As he had in his earlier work Ulysses, Joyce drew upon an encyclopaedic range of literary works. His strange
polyglot idiom of puns and portmanteau words was intended to convey not only the
relationship between the conscious and the unconscious but also the interweaving of Irish language and mythology with the languages and mythologies of many other cultures.
DETAIL: James Joyce’s last book is perhaps the most daunting work of fiction ever written. Yet it is also one of the funniest,
bringing pleasure to generations of readers willing to suspend the usual
assumptions that govern the novel. Instead of a single plot, Finnegans Wake has a number of kernel stories,
some of them occurring in hundreds of versions, from a word or two long to
several pages. The most ubiquitous is a story of a fall that turns out not to be entirely negative,
including the Fall of Man; an indiscretion in Phoenix Park, Dublin, involving
an older man and two girls; and a tumble from a ladder by an Irish builder, Tim
Finnegan.
In place of
characters, the novel has figures who go by many different names, each figure
consisting of a cluster of recognizable features. In place of settings, it
merges place names from around the globe. Joyce achieves this condensation
through the "portmanteau": the fusing together of two or more words
in the same or different languages.
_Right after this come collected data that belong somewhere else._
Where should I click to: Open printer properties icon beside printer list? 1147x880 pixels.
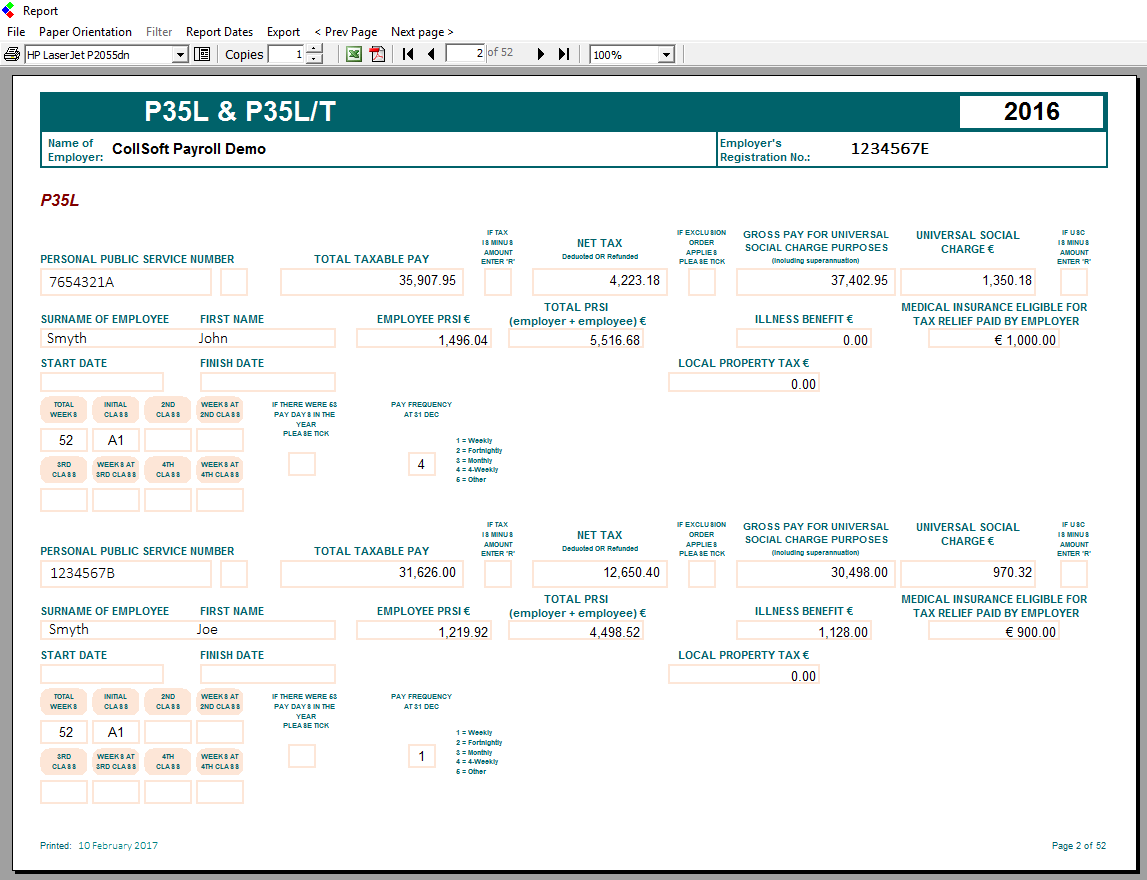[x=202, y=54]
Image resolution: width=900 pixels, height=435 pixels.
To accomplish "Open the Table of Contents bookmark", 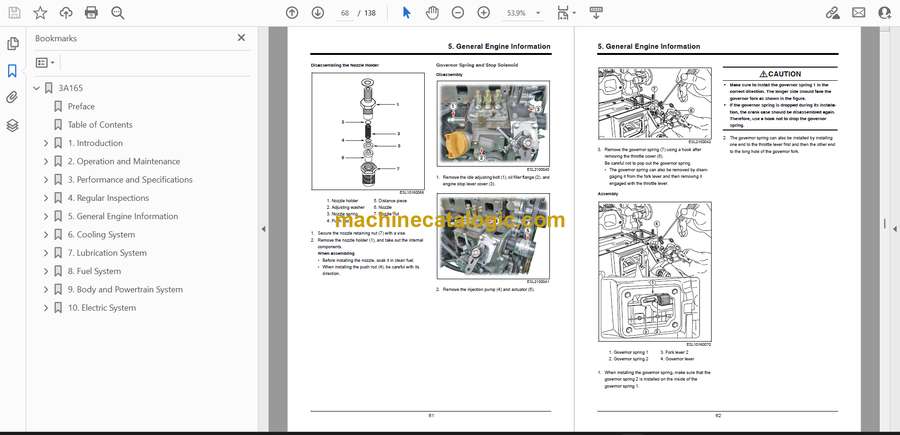I will coord(100,125).
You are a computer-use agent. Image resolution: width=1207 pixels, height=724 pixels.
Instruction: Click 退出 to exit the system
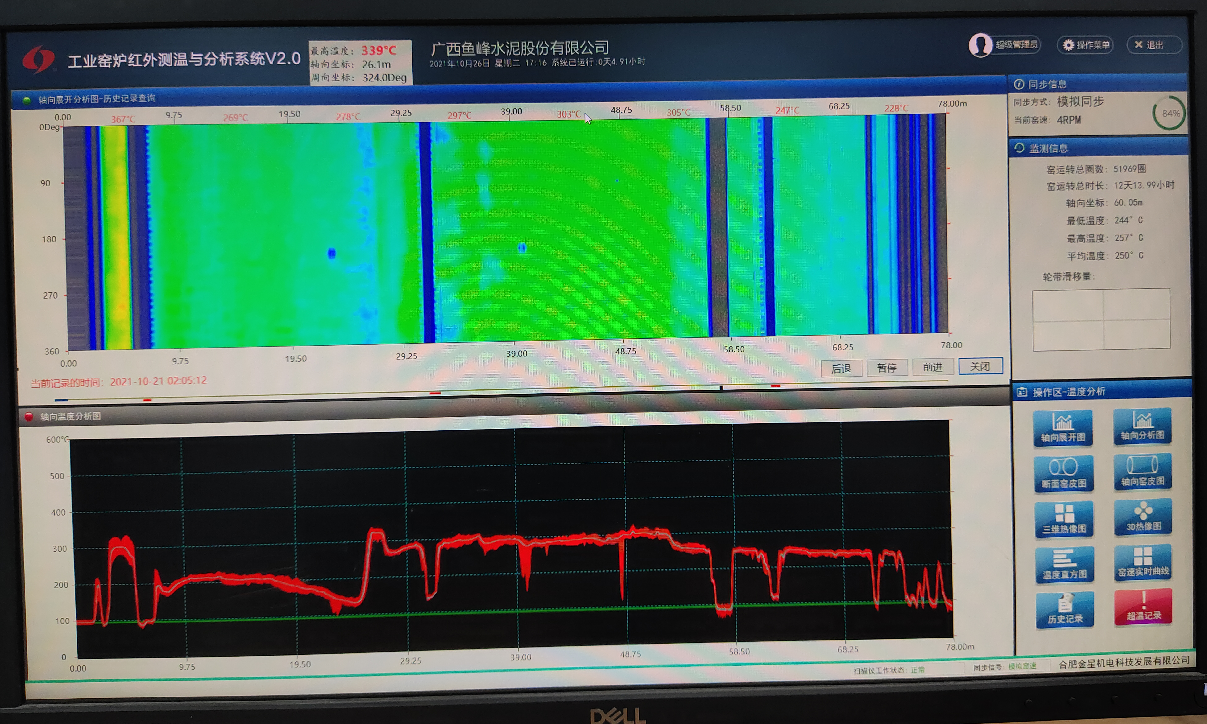[x=1153, y=45]
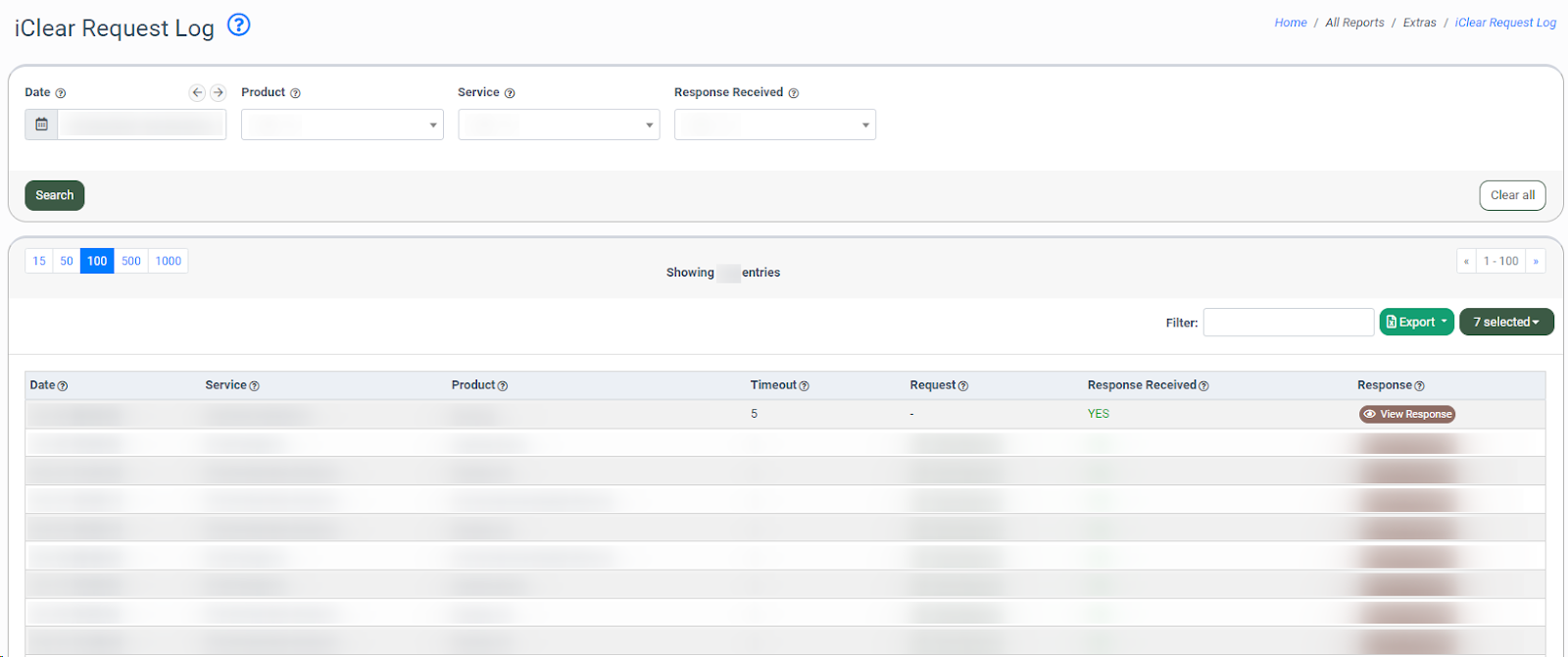
Task: Click help icon next to Product filter label
Action: click(295, 93)
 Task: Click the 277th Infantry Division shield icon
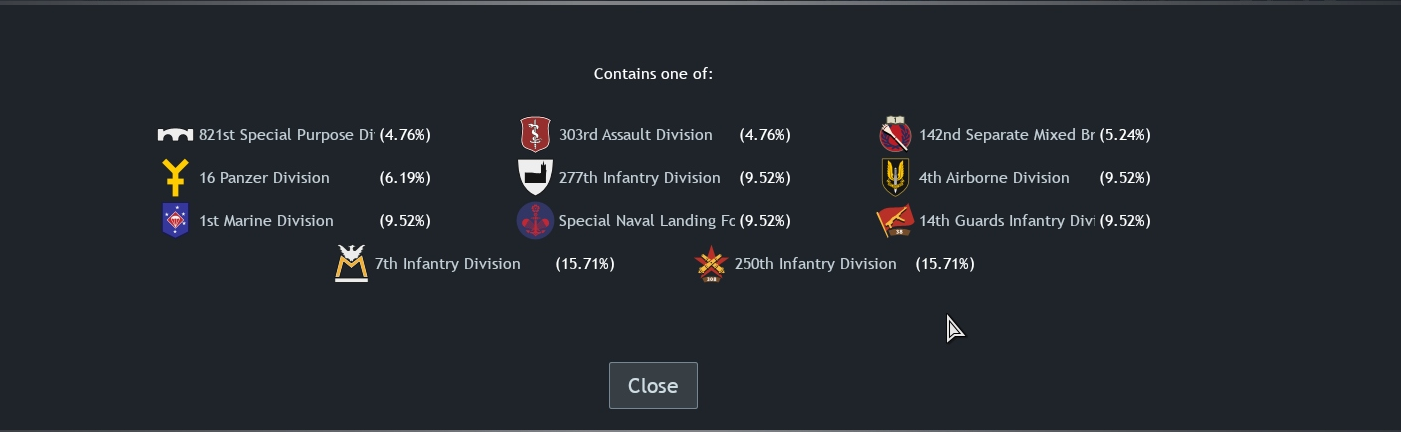[x=535, y=178]
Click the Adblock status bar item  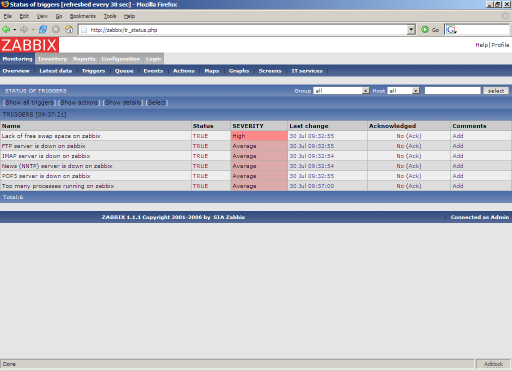point(493,364)
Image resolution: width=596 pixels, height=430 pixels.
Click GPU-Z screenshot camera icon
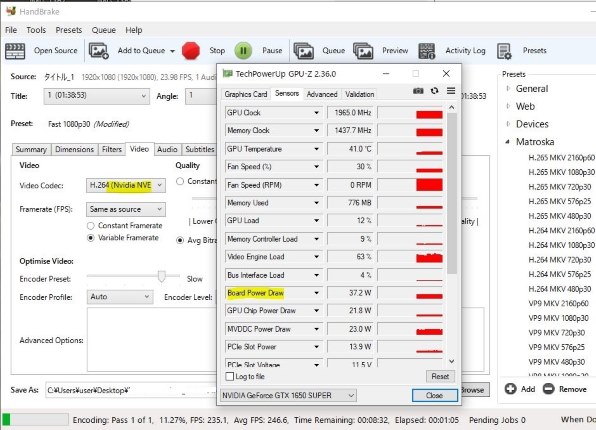[418, 91]
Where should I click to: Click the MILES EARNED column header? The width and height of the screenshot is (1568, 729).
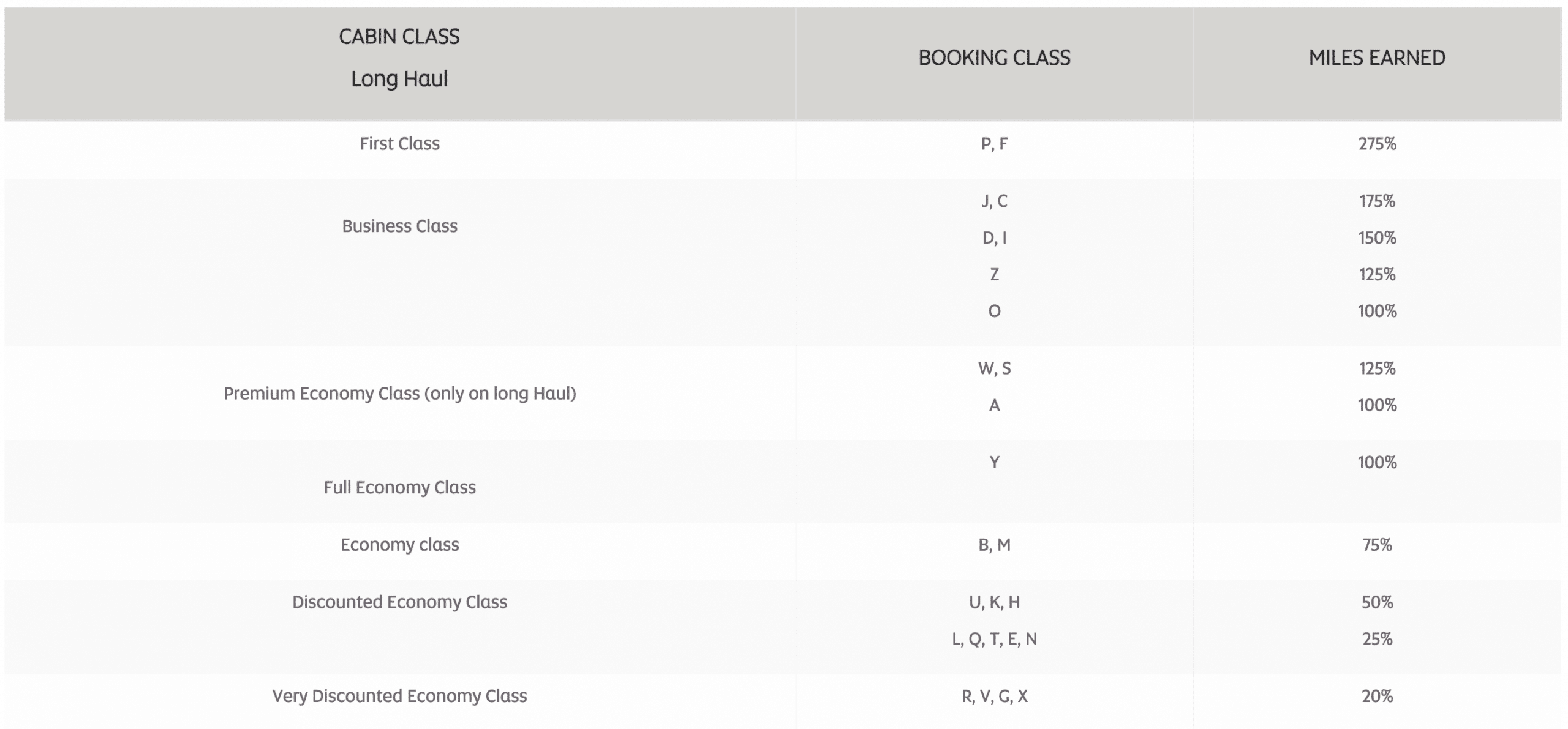[1377, 58]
Thus "kissmiss" is both the festive
season and something that might happen during it, with a suggestion of
fatefulness; the Holy Father becomes a "hoary frother"; and an old
photo is a "fadograph."
Reading Finnegans Wake—best done aloud and
if possible in a group—means allowing these suggestions to resonate, while accepting that many will remain obscure. The work’s seventeen
sections have their own styles and subjects, tracing a slow movement through
nightfall and dawn to a final unfinished sentence that returns us to the
beginning of the book.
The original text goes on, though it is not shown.